Residents enthusiastically came on board and much of the buffer zone is made up of conservancies, where landowners have dropped their fences and co-operate to run eco-friendly, sustainable enterprises and conserve the fauna and flora.
The area is where the first land mass rose out of the sea, and where life on Earth began 3.1-billion years ago. The Magaliesberg was formed a billion years later when an underground volcano erupted, spurting lava into a basin known as the Bushveld Complex. The mountain range formed on the southern side of the complex, which has rich reserves of platinum, manganese and chrome.
The seismic activity coupled with the effects of water and weathering led to the formation of the strange mushroom rock formations in the Magaliesberg; and the caves where early hominid fossils have been found, and where soldiers hid during the South African War.
As Carruthers points out, it is rare to find evidence of humanity dating from the present right back to the Stone Age in one place. The spear tips and hand axes made of chert (a form of silica) found in the area has drawn many paleontologists.
With beautiful waterfalls and streams, the area also contains some of the purest water in SA.
The area’s location at the interface of grassland and bushveld savannah produces a huge abundance and variety of plants and animals. Jackals and steenbok as well as bird species such as blue crane and guinea fowl live in the southern grassland zone of the reserve. The yellow-billed hornbill seldom ventures beyond the northern bushveld savannah, where impala and marula trees abound.

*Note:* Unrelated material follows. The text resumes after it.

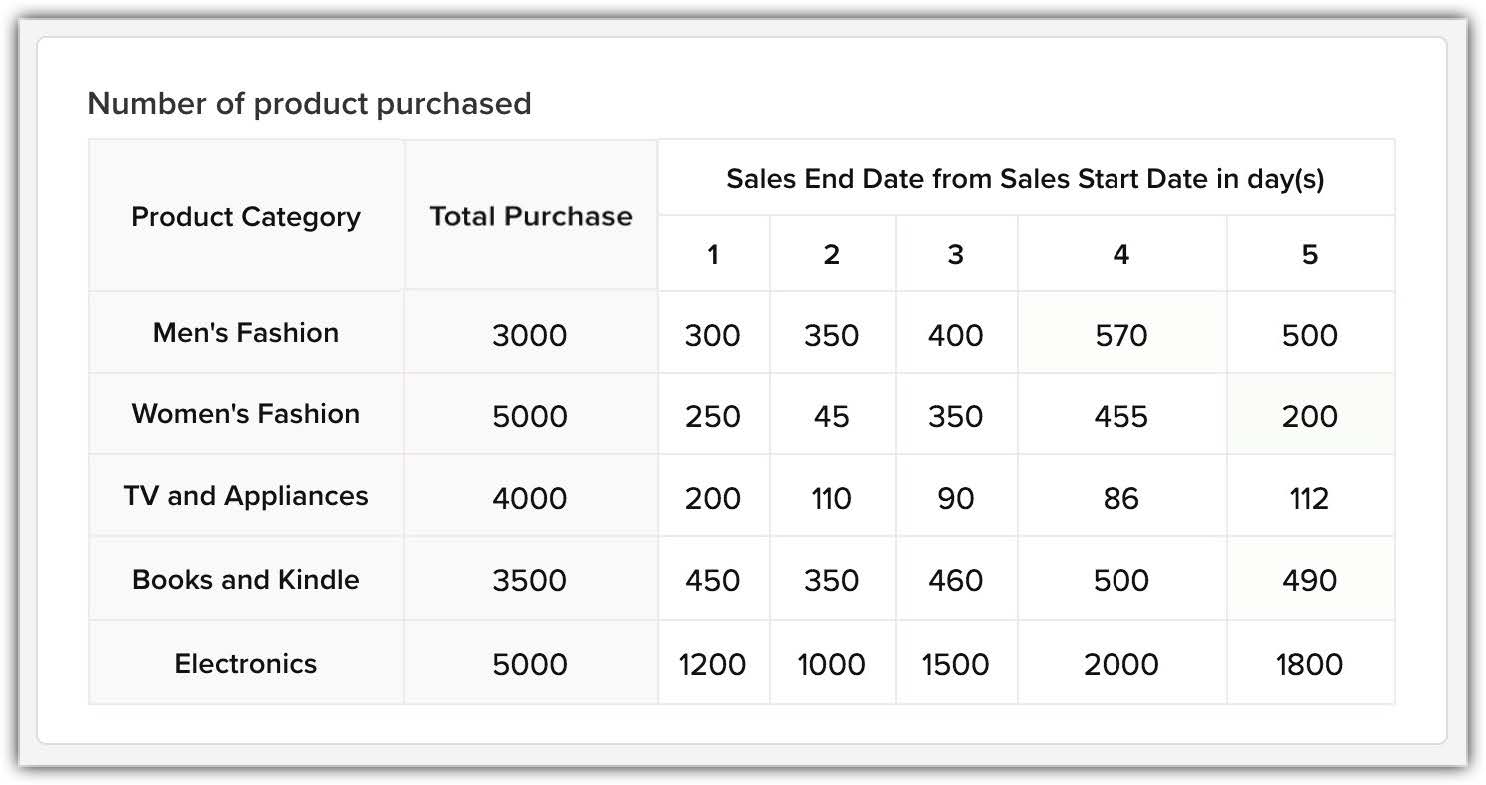Click the Men's Fashion total purchase 3000

530,335
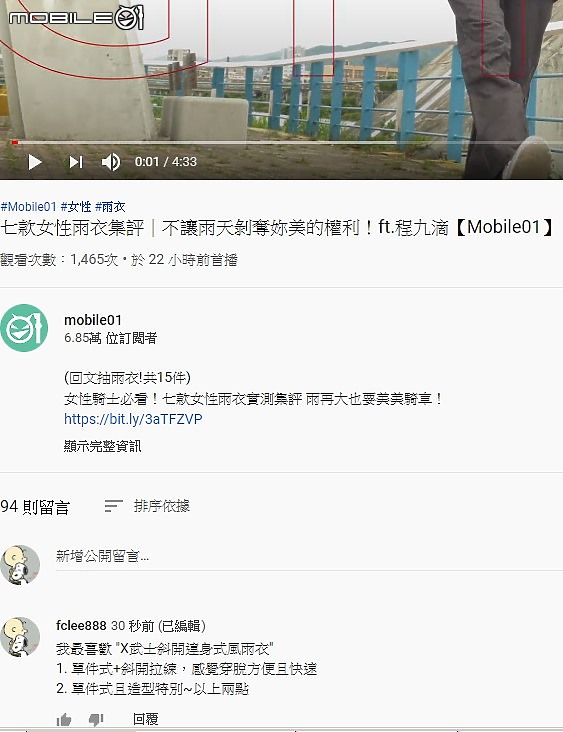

The grassland burns in the hot season, regenerating itself with herbs, gorgeous wild flowers and the grass varieties.
The region contains about 10 habitats including mountain grassland, woodland and scenic kloofs, where wildlife ranging from baboons and monkeys to shrews, bushbabies, porcupines, warthogs and leopard make their homes.
When Unesco launched the Man and the Biosphere programme, it intended these regions to be "living laboratories". The fascinating Magaliesberg Biosphere Reserve lives up to that promise.